Few days ago I've started playing with PE format. I've done small PE loader which is able to load sections to memory according to their virtual addresses. For example I have section .text
on virtual address 0x1000
, or section .data
on 0x2000
. With my small assembly code, I've loaded PE file on some free location (0x10000
) and I loaded PE sections from it's positions. So, section .text
is on 0x11000
(0x10000 + 0x1000
), .data
is on 0x12000
etc... But when I referenced my data in assembly from .code
location, I found out (in disassembly) that it's pointing to 0x402000
. On internet I found something like image base which is specific for each type of image... But I don't understand how can be .exe
loaded to 0x402000
when there are lots of executables running in Windows for example. Does anybody why is it so, how does it work and how can I teoretically implement it in my very basic system?
Please help.
Virtual memory means that every single process on your computer can use the "same" addresses, since the address spaces of each process are independent. 0x400000 for process A is mapped to a different physical address than 0x400000 for process B by the OS, even if they are the same virtual address (different virtual address spaces).
The default base address for an executable is 0x400000. Your linker hardcodes that base address into the executable and will adjust address references appropriately. Your executable will be loaded at that address when the program is launched. Your assembler or linker should give you a way to change this default base address.

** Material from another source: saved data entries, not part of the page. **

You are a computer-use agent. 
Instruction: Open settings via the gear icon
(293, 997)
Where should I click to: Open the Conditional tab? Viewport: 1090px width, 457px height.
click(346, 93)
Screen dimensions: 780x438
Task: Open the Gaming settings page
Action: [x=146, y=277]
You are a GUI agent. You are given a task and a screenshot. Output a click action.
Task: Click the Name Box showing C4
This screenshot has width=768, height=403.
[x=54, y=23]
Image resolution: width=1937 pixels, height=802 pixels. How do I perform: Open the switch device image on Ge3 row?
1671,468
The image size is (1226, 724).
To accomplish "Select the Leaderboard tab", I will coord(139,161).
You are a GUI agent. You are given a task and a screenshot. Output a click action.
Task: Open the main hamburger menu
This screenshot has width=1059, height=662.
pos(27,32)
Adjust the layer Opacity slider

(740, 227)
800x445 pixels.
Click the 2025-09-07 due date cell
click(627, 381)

Note that DLLs, on the other hand, have to be loaded at unique addresses because they must coexist in the same process. For this reason, DLLs are normally relocatable, i.e. they can have any base address when loaded to cope with the requirement of putting them at a unique address. (Having multiple non-relocatable DLLs on a system can cause problems, but having multiple non-relocatable .exes on a system is no problem at all.)